Desk editor's note, referee report, simulated authors' rebuttal, and a circularity audit. Tearing a paper down is the easy half of reading it; the pith above is the substance, this is the friction.

Desk Editor's Note private letter to a colleague

The two new data structures target specific order-book costs, but the 32M msg/s and 4.7-11x claims rest on benchmarks whose methodology is not described.

read the letter

The paper's real contribution is the Priority-Indicated Node and the neighbor-aware tree updates. The PIN puts queue entries in fixed contiguous slots and uses indicator bits to resolve insertion position without comparisons, keeping updates O(1) and sizing the structure for L1 residency. The neighbor-aware method uses already-known in-order neighbors to attach or detach nodes in constant reference writes, then does single-path rebalancing on red-black, AVL, or B+ trees. These directly attack the pointer-chasing and root-to-leaf searches that the paper identifies as the main sources of tail latency in linked-list-plus-tree order books.

The performance numbers are the part that cannot be assessed. The abstract states 32 million messages per second on one core at sub-microsecond median latency and 4.7-11 times faster than the best open-source engines on identical hardware, scaling to 640 million per second on a 96-core server. It gives none of the required details: workload traces, the exact engines compared, how micro-bursts were generated, hardware model numbers, or any statement that the new structures did not receive workload-specific layout advantages. Without those, the speedup factor is not reproducible.

The title's claim of being the world's fastest is also unsupported by the evidence shown. The ideas themselves are specific enough that a systems or trading-infrastructure reader could extract the data-structure techniques and test them independently. The paper deserves a serious referee because the problem is real and the proposed fixes are concrete, but the experimental section will need to be expanded with full methodology and fair comparisons before any performance conclusion can be accepted.

Referee Report

2 major / 2 minor

Summary.

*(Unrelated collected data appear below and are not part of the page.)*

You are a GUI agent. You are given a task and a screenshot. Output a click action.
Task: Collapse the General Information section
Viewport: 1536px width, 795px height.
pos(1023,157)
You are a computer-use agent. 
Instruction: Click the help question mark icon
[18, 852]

The paper presents two data-structure innovations for order-book matching engines: the Priority-Indicated Node (PIN), a fixed-capacity priority queue that resolves insertion position from indicators in O(1) time without entry comparisons, and neighbor-aware insertion/deletion for balanced trees (red-black, AVL, B+) that exploit known in-order neighbors to perform O(1) attachment followed by single-path rebalancing. These are claimed to eliminate pointer-chasing and root-to-leaf search costs that cause tail-latency spikes under micro-bursts. Empirically, the resulting engine sustains 32 million order messages per second on a single CPU core at sub-microsecond median latency, 4.7–11× faster than the best open-source engines on identical hardware, scaling to ~640 million messages per second on a 96-core server across 10,000 symbols.

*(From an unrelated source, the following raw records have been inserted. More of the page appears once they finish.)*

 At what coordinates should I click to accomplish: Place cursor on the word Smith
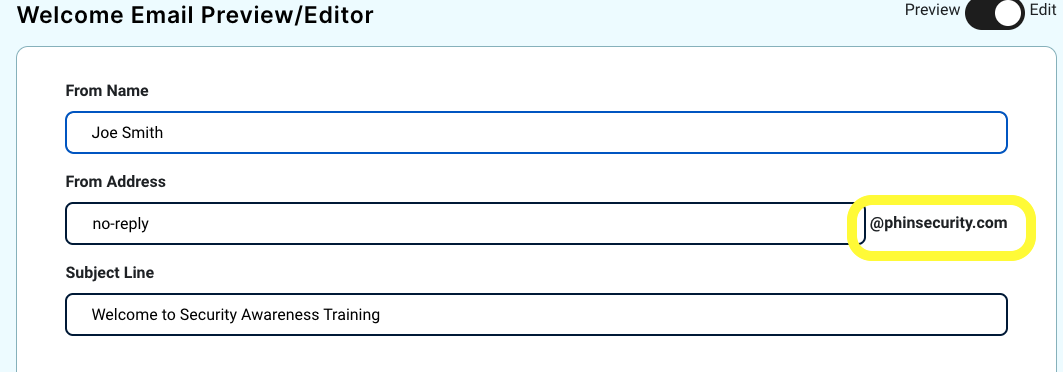tap(142, 132)

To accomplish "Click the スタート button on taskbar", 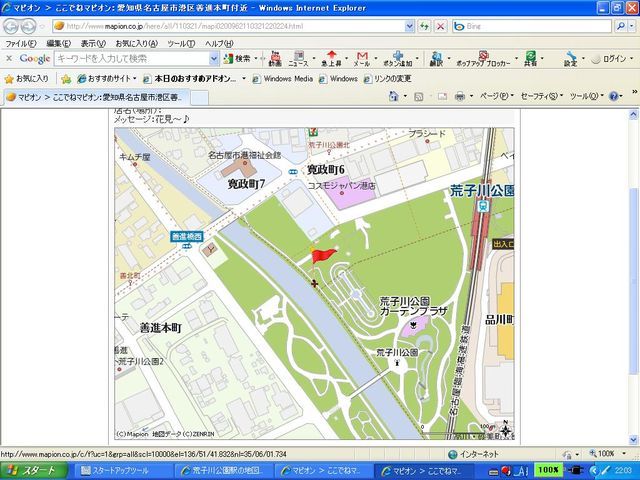I will click(x=33, y=470).
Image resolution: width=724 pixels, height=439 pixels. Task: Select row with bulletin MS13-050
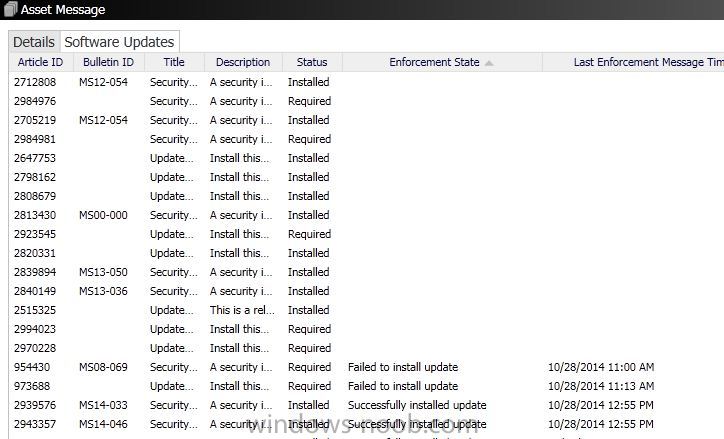(x=367, y=272)
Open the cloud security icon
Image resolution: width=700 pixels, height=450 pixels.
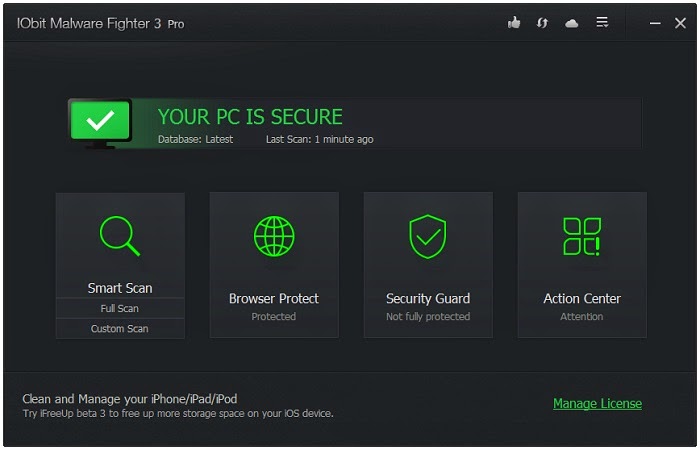point(572,23)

Significance. If the performance numbers are obtained under representative workloads and fair, reproducible comparisons, the result would be a meaningful systems contribution to high-frequency trading infrastructure, directly addressing tail-latency degradation during liquidity stress. The PIN construction and neighbor-aware tree updates are concrete algorithmic advances that could transfer to other priority-queue and ordered-set workloads; the depth-aware capacity model for L1 residency is a practical engineering insight. The manuscript supplies no machine-checked proofs or parameter-free derivations, but the empirical scaling claim (20× U.S. consolidated quote feed capacity on commodity hardware) is falsifiable and therefore valuable if the methodology is fully documented.

major comments (2)

[Evaluation] Evaluation section (and abstract): the central performance claims (32 M msg/s single-core, 4.7–11× speedup, 640 M msg/s scaled) are presented without any description of the workload traces, the exact list of compared open-source engines, how micro-bursts were generated, hardware micro-architecture details, number of trials, error bars, or measurement methodology for end-to-end host-path latency. Because these details are load-bearing for the headline speedup factor, the empirical contribution cannot be assessed or reproduced from the manuscript as written.
[§3] §3 (PIN data structure): the claim that indicator updates are O(1) independent of queue size and that insertion position is resolved directly from indicators without comparisons is central to the latency argument, yet the manuscript provides no pseudocode or walk-through showing how the fixed-capacity slots and priority indicators interact under concurrent or high-contention updates; without this, it is impossible to verify that the structure avoids the O(log n) comparisons of a standard heap while preserving correctness.

minor comments (2)

[Title] The title 'The World's Fastest Matching Engine Algorithm' is stronger than the evidence supplied; a more precise title would better reflect the scope.
[§3 and §4] Notation for the depth-aware capacity model and the single-path rebalancing invariants should be introduced with a small example or diagram to aid readability.

Simulated Author's Rebuttal

2 responses · 0 unresolved

We thank the referee for the constructive and detailed comments. We agree that the evaluation methodology requires fuller documentation for reproducibility and that the PIN description would benefit from explicit pseudocode. We will revise the manuscript accordingly to address both points.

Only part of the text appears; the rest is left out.